Data entries

----------

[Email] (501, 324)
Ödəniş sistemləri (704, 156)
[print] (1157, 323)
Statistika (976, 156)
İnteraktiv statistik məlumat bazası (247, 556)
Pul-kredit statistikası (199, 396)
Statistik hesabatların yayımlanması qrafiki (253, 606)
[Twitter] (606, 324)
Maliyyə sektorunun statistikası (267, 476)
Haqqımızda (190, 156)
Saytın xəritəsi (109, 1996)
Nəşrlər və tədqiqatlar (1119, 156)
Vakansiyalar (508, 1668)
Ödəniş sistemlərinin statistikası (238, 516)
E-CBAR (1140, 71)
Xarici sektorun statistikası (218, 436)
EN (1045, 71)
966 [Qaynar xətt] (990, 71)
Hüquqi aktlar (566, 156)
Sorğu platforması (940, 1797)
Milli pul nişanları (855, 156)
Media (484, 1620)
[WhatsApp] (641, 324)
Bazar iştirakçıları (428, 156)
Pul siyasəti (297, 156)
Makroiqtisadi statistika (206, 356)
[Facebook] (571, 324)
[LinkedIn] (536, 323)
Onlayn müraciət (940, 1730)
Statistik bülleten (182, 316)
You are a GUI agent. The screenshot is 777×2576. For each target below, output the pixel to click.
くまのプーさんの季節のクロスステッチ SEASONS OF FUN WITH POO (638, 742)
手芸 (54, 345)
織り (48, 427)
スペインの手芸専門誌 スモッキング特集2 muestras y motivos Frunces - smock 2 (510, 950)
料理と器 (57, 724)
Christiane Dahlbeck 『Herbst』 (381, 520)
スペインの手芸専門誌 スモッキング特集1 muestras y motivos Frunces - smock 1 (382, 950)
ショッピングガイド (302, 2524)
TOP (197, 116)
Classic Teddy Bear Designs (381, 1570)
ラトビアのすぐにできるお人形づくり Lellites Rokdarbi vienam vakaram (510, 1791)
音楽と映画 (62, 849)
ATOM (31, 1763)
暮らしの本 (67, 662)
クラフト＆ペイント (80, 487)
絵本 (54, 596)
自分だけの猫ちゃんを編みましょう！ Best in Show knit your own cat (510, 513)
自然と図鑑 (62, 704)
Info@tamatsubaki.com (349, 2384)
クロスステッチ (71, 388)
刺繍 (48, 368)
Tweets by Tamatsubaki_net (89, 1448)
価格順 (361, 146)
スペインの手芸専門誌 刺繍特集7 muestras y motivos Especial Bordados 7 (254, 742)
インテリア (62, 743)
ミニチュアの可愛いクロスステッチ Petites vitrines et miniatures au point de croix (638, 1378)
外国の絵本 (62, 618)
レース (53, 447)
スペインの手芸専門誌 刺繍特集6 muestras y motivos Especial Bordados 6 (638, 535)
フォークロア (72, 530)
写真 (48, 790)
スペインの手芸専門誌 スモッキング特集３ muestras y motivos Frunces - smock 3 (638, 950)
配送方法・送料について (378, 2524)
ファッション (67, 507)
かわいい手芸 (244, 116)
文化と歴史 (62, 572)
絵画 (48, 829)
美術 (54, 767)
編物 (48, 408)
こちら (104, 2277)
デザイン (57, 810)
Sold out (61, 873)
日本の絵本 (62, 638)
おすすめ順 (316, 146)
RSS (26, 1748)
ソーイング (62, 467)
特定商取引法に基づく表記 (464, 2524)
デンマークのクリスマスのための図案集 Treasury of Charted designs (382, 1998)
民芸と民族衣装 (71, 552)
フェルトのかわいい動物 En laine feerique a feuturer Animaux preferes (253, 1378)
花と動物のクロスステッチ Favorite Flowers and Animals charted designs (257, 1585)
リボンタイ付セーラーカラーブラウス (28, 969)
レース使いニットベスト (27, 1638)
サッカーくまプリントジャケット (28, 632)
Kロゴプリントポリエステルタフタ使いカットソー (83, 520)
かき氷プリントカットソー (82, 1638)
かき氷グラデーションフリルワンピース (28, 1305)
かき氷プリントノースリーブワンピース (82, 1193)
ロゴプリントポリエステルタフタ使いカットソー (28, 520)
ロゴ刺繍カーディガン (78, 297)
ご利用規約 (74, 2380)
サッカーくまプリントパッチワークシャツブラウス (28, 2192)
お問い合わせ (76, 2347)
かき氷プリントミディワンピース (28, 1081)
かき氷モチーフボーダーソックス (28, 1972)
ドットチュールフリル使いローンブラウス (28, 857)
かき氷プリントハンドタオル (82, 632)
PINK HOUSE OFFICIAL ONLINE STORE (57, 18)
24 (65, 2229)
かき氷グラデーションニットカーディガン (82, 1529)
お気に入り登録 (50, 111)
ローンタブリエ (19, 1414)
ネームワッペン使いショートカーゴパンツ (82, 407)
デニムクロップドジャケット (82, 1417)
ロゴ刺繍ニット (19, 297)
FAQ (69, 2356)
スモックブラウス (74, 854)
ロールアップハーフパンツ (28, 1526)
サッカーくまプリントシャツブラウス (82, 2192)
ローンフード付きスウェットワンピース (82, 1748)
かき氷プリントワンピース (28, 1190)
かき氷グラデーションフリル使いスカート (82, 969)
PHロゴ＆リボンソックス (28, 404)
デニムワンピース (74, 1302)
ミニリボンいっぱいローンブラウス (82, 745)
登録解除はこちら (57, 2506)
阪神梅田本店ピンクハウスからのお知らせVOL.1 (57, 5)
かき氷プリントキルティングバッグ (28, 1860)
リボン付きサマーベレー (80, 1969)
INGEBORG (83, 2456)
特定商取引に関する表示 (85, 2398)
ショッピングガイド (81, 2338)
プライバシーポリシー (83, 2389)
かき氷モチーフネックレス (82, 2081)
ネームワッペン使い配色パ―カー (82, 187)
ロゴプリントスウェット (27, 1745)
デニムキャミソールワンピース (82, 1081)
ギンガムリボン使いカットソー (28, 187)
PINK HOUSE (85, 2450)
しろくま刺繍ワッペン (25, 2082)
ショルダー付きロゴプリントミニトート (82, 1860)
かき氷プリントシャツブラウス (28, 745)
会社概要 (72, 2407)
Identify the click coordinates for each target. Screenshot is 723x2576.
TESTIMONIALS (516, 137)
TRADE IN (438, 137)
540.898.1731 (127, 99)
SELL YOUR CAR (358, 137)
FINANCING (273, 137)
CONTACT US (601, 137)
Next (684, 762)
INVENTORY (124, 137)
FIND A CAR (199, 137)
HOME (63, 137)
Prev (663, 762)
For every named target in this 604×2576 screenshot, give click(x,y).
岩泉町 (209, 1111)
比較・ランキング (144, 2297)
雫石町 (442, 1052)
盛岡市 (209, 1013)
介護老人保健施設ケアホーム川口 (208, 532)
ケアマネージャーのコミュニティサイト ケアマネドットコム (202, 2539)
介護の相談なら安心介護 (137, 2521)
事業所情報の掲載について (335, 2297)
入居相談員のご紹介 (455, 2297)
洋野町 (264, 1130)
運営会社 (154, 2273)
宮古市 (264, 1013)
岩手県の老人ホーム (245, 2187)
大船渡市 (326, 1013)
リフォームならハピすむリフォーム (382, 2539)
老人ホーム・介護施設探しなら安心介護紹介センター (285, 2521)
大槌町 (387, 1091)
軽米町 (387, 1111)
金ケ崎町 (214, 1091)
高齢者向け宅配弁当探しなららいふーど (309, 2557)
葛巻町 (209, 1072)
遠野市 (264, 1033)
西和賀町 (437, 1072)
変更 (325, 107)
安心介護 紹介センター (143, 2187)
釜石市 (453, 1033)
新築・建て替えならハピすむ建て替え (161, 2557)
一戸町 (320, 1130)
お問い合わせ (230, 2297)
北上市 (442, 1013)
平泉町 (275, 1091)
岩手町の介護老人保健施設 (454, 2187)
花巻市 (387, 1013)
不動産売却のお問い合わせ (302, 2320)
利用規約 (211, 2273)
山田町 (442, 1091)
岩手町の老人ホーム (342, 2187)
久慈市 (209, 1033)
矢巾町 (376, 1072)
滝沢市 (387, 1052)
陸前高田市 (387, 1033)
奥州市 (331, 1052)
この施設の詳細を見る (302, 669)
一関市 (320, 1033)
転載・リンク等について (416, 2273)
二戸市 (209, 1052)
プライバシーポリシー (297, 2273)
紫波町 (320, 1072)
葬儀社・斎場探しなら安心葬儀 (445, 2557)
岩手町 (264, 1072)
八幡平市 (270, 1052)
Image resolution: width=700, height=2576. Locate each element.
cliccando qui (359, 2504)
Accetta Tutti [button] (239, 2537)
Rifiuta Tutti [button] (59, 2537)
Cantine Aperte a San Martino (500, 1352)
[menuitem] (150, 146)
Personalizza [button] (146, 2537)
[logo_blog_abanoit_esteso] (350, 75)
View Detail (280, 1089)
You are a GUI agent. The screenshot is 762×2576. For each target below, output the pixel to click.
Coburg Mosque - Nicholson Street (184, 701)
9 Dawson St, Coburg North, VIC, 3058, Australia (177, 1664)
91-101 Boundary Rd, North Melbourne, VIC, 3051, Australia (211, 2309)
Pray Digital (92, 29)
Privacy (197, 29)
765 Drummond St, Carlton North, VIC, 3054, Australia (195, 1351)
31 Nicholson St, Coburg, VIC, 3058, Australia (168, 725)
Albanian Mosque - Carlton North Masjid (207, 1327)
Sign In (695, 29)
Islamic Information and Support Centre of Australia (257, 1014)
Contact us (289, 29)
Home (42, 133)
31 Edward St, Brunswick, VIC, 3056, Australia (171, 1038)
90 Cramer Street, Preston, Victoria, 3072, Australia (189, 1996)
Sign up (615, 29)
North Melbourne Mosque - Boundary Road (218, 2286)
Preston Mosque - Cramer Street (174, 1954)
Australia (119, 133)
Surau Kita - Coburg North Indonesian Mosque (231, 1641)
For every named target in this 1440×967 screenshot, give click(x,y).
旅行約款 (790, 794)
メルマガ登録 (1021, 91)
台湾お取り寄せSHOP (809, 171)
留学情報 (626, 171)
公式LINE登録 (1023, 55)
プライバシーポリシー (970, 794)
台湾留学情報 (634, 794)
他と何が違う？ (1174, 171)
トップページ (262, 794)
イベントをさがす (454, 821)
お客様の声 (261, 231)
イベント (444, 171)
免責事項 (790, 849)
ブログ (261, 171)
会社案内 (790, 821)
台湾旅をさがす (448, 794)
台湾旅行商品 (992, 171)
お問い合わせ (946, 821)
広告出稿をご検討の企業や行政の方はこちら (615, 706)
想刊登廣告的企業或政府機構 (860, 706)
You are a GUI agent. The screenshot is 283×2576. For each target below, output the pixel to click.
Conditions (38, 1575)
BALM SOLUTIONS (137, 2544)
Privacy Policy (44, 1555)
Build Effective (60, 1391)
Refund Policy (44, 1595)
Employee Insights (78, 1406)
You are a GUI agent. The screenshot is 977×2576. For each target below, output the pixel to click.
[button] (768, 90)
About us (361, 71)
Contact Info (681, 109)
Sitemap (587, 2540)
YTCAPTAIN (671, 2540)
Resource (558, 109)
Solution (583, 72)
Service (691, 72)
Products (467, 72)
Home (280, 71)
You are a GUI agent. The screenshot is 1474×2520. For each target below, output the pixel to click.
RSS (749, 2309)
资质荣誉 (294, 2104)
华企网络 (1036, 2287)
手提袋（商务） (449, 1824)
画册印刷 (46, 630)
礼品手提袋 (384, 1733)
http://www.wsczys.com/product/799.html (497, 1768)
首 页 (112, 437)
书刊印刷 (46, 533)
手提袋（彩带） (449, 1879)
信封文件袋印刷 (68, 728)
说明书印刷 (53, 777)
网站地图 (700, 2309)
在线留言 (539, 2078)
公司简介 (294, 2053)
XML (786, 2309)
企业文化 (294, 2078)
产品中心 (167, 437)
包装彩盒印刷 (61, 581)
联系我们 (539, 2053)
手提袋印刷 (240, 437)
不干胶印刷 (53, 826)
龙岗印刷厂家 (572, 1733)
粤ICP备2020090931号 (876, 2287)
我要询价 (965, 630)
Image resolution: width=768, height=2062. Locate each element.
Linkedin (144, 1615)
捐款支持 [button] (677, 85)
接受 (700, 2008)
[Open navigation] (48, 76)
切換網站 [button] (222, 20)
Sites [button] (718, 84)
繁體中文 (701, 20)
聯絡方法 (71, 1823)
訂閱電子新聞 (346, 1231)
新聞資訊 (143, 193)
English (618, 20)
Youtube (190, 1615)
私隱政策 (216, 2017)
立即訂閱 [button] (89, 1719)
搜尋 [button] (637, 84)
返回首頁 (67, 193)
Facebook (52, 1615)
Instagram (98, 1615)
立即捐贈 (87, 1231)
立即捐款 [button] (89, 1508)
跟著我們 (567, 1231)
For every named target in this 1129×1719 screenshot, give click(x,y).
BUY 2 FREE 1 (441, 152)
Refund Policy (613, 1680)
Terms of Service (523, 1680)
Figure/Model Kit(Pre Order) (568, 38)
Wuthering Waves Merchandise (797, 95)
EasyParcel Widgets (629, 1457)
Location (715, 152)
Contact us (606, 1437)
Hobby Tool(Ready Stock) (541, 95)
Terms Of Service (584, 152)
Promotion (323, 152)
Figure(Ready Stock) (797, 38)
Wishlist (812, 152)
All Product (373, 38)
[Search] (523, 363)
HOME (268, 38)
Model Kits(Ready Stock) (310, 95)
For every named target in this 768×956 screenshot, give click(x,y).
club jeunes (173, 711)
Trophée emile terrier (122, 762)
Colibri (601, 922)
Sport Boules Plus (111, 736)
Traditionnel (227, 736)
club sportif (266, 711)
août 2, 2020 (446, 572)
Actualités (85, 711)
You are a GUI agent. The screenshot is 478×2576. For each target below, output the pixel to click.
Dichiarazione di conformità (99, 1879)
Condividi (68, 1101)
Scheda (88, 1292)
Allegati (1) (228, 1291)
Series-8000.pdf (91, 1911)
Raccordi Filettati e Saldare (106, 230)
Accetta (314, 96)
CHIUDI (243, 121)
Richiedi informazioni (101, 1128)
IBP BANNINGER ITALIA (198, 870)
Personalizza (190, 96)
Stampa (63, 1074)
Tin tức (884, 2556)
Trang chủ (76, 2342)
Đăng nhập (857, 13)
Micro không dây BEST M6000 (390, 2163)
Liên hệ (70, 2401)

----------

**DIRECTIONS FOR THIS TASK:** Take the lines from the one containing "ミニチュアの可愛いクロスステッチ Petites vitrines" through the one containing "阪神梅田本店ピンクハウスからのお知らせVOL.1 (57, 5)" and write them out again with "Sold out" renamed to "Out of stock", changing nothing else.

**TASK SOLUTION:**
ミニチュアの可愛いクロスステッチ Petites vitrines et miniatures au point de croix (638, 1378)
外国の絵本 (62, 618)
レース (53, 447)
スペインの手芸専門誌 刺繍特集6 muestras y motivos Especial Bordados 6 (638, 535)
フォークロア (72, 530)
写真 (48, 790)
スペインの手芸専門誌 スモッキング特集３ muestras y motivos Frunces - smock 3 (638, 950)
配送方法・送料について (378, 2524)
ファッション (67, 507)
かわいい手芸 (244, 116)
文化と歴史 (62, 572)
絵画 (48, 829)
美術 (54, 767)
編物 (48, 408)
こちら (104, 2277)
デザイン (57, 810)
Out of stock (61, 873)
日本の絵本 (62, 638)
おすすめ順 (316, 146)
RSS (26, 1748)
ソーイング (62, 467)
特定商取引法に基づく表記 (464, 2524)
デンマークのクリスマスのための図案集 Treasury of Charted designs (382, 1998)
民芸と民族衣装 (71, 552)
フェルトのかわいい動物 En laine feerique a feuturer Animaux preferes (253, 1378)
花と動物のクロスステッチ Favorite Flowers and Animals charted designs (257, 1585)
リボンタイ付セーラーカラーブラウス (28, 969)
レース使いニットベスト (27, 1638)
サッカーくまプリントジャケット (28, 632)
Kロゴプリントポリエステルタフタ使いカットソー (83, 520)
かき氷プリントカットソー (82, 1638)
かき氷グラデーションフリルワンピース (28, 1305)
かき氷プリントノースリーブワンピース (82, 1193)
ロゴプリントポリエステルタフタ使いカットソー (28, 520)
ロゴ刺繍カーディガン (78, 297)
ご利用規約 (74, 2380)
サッカーくまプリントパッチワークシャツブラウス (28, 2192)
お問い合わせ (76, 2347)
かき氷プリントミディワンピース (28, 1081)
かき氷モチーフボーダーソックス (28, 1972)
ドットチュールフリル使いローンブラウス (28, 857)
かき氷プリントハンドタオル (82, 632)
PINK HOUSE OFFICIAL ONLINE STORE (57, 18)
24 (65, 2229)
かき氷グラデーションニットカーディガン (82, 1529)
お気に入り登録 (50, 111)
ローンタブリエ (19, 1414)
ネームワッペン使いショートカーゴパンツ (82, 407)
デニムクロップドジャケット (82, 1417)
ロゴ刺繍ニット (19, 297)
FAQ (69, 2356)
スモックブラウス (74, 854)
ロールアップハーフパンツ (28, 1526)
サッカーくまプリントシャツブラウス (82, 2192)
ローンフード付きスウェットワンピース (82, 1748)
かき氷プリントワンピース (28, 1190)
かき氷グラデーションフリル使いスカート (82, 969)
PHロゴ＆リボンソックス (28, 404)
デニムワンピース (74, 1302)
ミニリボンいっぱいローンブラウス (82, 745)
登録解除はこちら (57, 2506)
阪神梅田本店ピンクハウスからのお知らせVOL.1 (57, 5)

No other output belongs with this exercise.